GSK has announced that the PERLA phase 2 trial of Jemperli (dostarlimab) plus chemotherapy in first-line, metastatic, non-squamous non-small cell lung cancer (NSCLC) patients has met its primary endpoint of objective response rate (ORR).

The mid-stage trial is a randomised, double-blind study involving 243 patients having metastatic non-squamous NSCLC who met certain conditions.

Dostarlimab plus chemotherapy was evaluated against Merck’s Keytruda (pembrolizumab) in combination with chemotherapy.

GSK said that the study was not intended to prove the superiority.

Dostarlimab’s safety and tolerability profile in the PERLA phase 2 trial was in line with that of earlier clinical studies using comparable regimens.

According to GSK, the ORR by Response Evaluation Criteria in Solid Tumours (RECIST) criteria was determined by blinded independent central review.

The progression-free survival (PFS) is the key secondary endpoint of the trial.

GSK said that it will present the full results from the PERLA phase 2 clinical trial, including ORR and PFS, with results by programmed death ligand-1 (PD-L1) expression subgroups, at an upcoming scientific meeting.

Separately, the firm is also advancing the two arms of the COSTAR Lung trial into phase 3.
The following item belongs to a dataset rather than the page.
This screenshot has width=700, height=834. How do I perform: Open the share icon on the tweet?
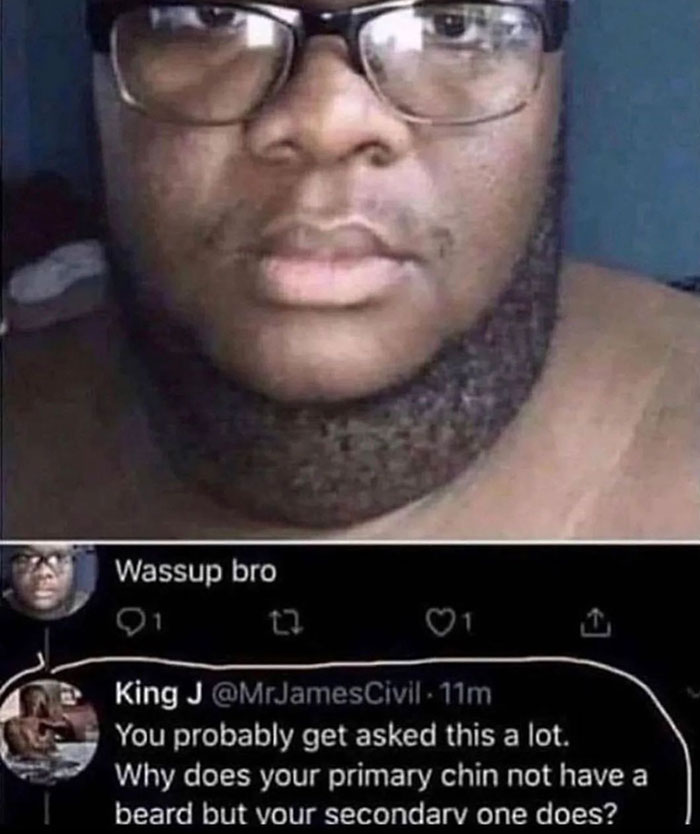[595, 622]
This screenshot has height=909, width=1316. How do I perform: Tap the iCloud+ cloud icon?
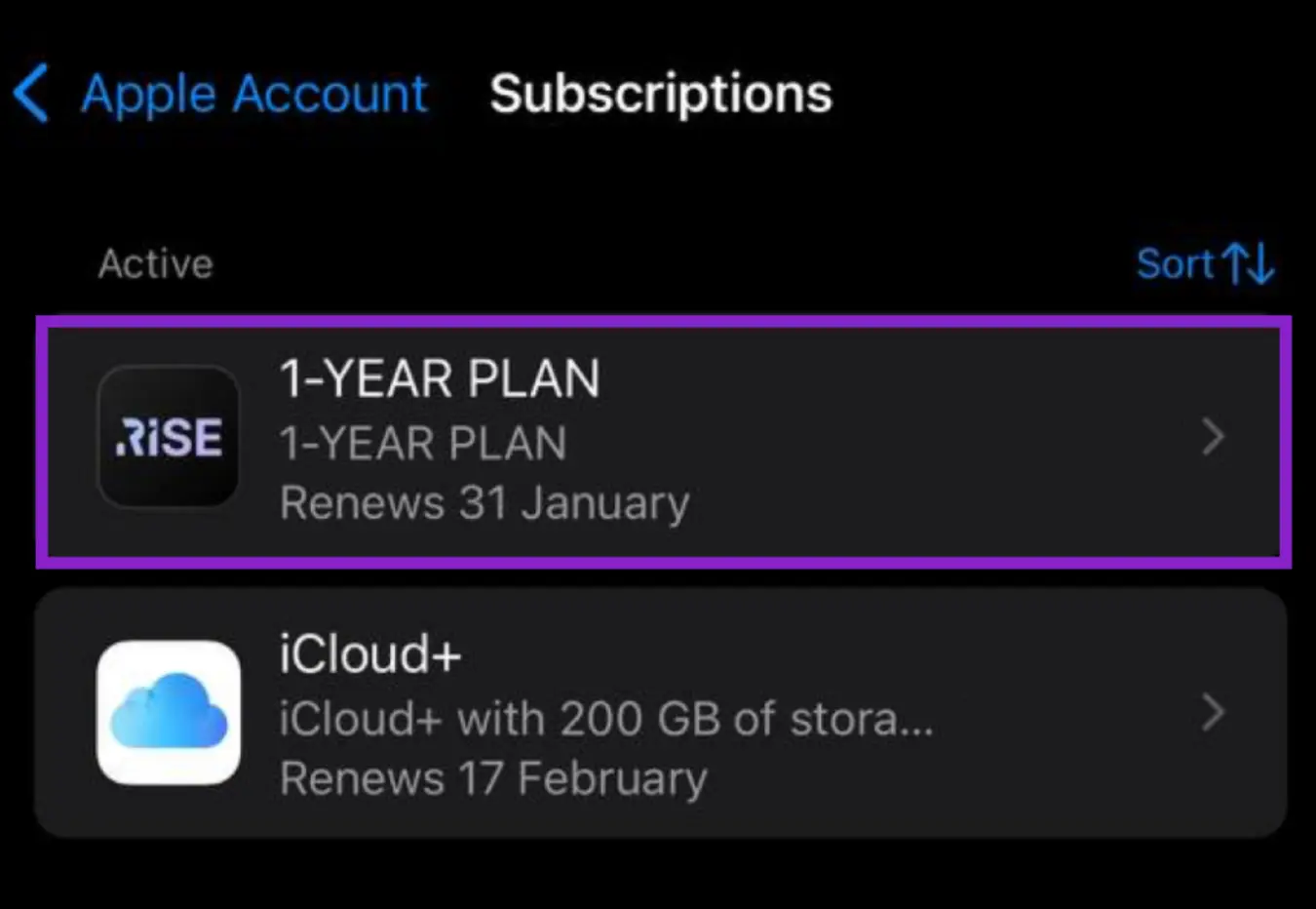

The COSTAR Lung phase 3 trial is a randomised, open label three-arm study that will compare an investigational selective anti–TIM-3 monoclonal antibody called cobolimab plus dostarlimab and docetaxel versus dostarlimab plus docetaxel versus docetaxel alone in advanced NSCLC patients.

GSK oncology global head and SVP Hesham Abdullah said: “These trials support the ambition for dostarlimab to become the backbone of our ongoing immuno-oncology-based research and development programme when used alone and in combination with standard of care and future novel cancer therapies, particularly in patients with currently limited treatment options.”